▶ _Prompt_:
Reproduce the lines starting at the one containing "Locate an element on the screen. The" and ending at the one containing "english-hist-x-tick-label: 25 is", changing "on the screen" to "in the window" and leaving everything else unchanged.

▶ _Task inputs_:
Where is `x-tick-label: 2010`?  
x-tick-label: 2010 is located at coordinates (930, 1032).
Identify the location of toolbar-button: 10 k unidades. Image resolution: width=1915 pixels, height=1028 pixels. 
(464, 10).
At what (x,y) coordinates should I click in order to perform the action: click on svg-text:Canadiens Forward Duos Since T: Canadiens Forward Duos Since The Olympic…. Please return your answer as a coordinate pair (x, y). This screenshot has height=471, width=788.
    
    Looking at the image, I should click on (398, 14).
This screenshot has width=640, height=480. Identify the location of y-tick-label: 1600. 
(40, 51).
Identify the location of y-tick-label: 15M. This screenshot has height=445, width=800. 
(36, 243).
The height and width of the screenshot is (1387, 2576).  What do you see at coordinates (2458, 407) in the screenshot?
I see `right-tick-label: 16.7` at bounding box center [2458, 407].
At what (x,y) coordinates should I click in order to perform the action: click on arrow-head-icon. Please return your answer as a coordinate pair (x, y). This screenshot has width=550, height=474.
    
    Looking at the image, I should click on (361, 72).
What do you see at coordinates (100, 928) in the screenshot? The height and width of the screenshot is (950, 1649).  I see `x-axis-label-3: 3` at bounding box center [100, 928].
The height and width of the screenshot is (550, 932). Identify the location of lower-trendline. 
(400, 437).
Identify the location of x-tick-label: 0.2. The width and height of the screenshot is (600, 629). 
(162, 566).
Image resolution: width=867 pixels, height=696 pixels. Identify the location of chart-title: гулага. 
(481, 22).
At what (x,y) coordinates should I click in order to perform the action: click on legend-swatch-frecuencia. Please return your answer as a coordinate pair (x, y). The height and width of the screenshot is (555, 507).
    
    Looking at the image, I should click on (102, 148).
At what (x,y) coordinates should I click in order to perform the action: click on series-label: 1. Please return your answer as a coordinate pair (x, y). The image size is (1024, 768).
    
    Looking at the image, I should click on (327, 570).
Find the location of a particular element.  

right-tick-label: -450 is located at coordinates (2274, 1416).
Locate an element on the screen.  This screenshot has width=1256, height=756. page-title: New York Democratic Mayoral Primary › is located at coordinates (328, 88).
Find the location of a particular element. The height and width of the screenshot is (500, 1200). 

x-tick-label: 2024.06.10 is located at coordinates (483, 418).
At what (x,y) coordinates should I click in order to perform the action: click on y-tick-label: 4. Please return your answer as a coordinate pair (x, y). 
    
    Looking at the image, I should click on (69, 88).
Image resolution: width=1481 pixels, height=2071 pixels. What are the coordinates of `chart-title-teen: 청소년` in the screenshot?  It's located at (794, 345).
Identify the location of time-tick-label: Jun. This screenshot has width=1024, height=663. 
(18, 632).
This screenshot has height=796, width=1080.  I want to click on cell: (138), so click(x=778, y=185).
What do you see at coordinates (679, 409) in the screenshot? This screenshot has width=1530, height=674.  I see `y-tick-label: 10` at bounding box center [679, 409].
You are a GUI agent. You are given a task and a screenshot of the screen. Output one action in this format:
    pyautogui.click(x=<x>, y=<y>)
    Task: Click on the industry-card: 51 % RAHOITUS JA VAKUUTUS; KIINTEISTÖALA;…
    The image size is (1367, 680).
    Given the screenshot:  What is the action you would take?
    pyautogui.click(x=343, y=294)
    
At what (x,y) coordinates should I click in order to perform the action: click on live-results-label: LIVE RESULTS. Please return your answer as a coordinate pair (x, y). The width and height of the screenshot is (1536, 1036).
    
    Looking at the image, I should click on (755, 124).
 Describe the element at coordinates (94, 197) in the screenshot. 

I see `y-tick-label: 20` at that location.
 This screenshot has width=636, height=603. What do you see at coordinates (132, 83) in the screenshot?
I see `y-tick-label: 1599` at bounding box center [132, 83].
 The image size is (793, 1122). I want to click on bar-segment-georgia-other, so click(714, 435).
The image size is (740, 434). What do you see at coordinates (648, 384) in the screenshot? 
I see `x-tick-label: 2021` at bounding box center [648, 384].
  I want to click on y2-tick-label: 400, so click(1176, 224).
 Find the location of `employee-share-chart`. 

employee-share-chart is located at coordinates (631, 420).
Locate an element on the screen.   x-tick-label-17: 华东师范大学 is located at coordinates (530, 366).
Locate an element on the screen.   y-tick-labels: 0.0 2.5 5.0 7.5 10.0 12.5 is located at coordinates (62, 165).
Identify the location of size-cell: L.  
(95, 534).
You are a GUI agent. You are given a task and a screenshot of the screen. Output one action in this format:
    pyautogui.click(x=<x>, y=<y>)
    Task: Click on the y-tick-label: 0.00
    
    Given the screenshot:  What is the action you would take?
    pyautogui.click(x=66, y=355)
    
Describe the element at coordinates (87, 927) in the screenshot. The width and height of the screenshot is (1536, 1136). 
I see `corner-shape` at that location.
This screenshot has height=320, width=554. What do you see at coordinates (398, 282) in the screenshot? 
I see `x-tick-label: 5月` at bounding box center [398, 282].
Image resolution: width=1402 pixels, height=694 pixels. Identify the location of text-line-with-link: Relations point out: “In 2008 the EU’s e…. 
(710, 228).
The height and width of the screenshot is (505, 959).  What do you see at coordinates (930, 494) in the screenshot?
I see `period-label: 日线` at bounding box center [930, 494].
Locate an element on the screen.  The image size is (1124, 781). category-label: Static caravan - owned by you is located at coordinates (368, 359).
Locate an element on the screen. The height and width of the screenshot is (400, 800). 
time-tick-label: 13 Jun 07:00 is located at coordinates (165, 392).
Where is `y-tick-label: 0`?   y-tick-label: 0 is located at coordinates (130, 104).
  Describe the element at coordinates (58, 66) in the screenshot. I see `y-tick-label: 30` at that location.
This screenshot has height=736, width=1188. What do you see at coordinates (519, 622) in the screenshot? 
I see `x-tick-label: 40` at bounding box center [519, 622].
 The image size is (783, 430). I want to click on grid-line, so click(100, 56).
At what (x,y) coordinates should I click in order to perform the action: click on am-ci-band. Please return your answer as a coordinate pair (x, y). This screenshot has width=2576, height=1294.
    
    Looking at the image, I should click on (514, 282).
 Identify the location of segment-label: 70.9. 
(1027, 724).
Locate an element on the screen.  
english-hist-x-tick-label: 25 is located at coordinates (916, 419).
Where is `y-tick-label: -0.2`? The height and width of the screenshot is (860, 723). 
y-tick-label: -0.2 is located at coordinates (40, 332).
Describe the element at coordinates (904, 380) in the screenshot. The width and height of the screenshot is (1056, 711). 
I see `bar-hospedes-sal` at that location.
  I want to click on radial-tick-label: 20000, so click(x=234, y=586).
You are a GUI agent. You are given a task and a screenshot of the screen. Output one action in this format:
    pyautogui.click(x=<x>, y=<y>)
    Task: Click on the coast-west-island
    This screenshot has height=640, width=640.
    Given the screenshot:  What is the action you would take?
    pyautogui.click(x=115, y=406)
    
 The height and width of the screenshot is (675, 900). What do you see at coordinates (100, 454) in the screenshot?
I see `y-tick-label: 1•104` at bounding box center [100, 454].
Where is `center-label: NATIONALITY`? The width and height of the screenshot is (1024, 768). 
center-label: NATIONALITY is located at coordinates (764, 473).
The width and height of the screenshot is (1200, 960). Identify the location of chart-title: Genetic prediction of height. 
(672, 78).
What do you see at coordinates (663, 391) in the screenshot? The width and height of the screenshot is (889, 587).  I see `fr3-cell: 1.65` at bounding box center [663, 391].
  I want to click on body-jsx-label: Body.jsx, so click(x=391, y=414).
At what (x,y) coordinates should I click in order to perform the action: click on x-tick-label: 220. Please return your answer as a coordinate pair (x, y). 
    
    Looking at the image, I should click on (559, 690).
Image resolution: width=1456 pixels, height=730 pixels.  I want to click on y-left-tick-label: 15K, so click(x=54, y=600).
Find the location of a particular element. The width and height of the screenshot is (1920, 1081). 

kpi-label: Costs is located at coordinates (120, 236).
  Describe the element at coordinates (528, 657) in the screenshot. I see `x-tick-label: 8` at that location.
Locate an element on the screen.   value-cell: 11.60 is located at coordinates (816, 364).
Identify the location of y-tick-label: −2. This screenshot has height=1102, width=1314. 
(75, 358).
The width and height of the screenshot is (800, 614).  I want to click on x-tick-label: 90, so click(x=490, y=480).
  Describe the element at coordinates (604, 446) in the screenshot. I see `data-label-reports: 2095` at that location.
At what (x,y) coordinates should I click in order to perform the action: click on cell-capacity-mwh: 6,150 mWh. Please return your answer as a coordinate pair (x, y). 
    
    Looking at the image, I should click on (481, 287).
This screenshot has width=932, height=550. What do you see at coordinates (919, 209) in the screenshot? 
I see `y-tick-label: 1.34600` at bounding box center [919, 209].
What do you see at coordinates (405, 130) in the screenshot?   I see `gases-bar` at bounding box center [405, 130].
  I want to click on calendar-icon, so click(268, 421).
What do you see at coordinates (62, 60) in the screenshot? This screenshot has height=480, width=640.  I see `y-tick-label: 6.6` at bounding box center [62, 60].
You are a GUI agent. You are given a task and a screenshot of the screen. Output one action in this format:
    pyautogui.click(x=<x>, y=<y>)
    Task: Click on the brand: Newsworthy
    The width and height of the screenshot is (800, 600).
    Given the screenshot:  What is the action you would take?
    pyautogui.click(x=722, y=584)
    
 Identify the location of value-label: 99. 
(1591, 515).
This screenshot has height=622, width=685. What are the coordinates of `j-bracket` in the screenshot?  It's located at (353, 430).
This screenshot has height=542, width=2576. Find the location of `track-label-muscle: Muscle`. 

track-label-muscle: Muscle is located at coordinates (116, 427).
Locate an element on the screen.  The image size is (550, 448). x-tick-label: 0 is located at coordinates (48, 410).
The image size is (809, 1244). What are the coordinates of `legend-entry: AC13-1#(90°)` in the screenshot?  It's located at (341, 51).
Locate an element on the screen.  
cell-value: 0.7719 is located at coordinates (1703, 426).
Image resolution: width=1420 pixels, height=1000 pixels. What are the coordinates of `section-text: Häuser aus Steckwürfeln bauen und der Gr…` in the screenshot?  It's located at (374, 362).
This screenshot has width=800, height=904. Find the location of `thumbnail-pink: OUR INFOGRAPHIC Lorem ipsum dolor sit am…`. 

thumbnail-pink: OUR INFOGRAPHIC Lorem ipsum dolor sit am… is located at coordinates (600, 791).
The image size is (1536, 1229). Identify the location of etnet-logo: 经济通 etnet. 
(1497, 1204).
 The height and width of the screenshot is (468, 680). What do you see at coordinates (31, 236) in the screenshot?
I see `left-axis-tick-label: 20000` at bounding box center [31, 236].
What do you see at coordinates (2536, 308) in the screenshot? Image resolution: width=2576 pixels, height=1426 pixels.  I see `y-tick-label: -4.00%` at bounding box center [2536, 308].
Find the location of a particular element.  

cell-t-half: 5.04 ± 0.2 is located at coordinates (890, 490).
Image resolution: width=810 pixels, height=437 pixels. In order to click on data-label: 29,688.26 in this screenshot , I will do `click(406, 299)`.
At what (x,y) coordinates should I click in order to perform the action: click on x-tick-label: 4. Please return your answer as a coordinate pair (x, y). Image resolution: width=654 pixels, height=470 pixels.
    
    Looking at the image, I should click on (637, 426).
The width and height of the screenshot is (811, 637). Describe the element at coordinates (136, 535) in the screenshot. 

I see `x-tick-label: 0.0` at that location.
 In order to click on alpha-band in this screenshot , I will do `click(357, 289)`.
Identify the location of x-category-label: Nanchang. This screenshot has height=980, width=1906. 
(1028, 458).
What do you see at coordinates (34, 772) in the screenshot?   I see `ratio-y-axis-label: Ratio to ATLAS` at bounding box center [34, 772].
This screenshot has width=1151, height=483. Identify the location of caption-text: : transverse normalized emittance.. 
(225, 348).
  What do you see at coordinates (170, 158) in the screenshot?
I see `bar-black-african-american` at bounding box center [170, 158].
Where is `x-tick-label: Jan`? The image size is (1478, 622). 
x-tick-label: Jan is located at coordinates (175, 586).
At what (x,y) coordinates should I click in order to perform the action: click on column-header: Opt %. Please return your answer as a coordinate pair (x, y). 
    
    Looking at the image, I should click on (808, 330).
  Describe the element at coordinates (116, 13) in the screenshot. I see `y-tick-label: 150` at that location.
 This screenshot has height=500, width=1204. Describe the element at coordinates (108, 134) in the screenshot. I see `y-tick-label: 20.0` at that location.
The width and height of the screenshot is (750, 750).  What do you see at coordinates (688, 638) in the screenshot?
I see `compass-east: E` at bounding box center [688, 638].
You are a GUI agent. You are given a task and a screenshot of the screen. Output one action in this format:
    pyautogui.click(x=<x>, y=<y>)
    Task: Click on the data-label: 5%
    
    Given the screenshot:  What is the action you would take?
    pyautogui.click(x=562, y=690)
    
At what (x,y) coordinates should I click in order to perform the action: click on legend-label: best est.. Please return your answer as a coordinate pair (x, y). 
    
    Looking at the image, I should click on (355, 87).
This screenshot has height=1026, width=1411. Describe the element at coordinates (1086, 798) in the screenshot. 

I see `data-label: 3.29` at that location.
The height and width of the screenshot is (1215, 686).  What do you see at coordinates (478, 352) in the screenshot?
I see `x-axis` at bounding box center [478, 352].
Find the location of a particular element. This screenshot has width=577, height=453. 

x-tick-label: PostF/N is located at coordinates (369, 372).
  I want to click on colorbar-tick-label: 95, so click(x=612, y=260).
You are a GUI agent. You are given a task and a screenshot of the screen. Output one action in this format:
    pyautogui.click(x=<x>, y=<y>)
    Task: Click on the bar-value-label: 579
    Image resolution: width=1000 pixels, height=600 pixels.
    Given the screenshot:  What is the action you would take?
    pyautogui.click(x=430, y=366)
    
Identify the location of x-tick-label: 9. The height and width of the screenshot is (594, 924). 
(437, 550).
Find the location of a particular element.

▶ _Written solution_:
Locate an element in the window. The height and width of the screenshot is (400, 800). 
time-tick-label: 13 Jun 07:00 is located at coordinates (165, 392).
Where is `y-tick-label: 0`?   y-tick-label: 0 is located at coordinates (130, 104).
  Describe the element at coordinates (58, 66) in the screenshot. I see `y-tick-label: 30` at that location.
This screenshot has height=736, width=1188. What do you see at coordinates (519, 622) in the screenshot? 
I see `x-tick-label: 40` at bounding box center [519, 622].
 The image size is (783, 430). I want to click on grid-line, so click(100, 56).
At what (x,y) coordinates should I click in order to perform the action: click on am-ci-band. Please return your answer as a coordinate pair (x, y). This screenshot has width=2576, height=1294.
    
    Looking at the image, I should click on (514, 282).
 Identify the location of segment-label: 70.9. 
(1027, 724).
Locate an element in the window.  
english-hist-x-tick-label: 25 is located at coordinates (916, 419).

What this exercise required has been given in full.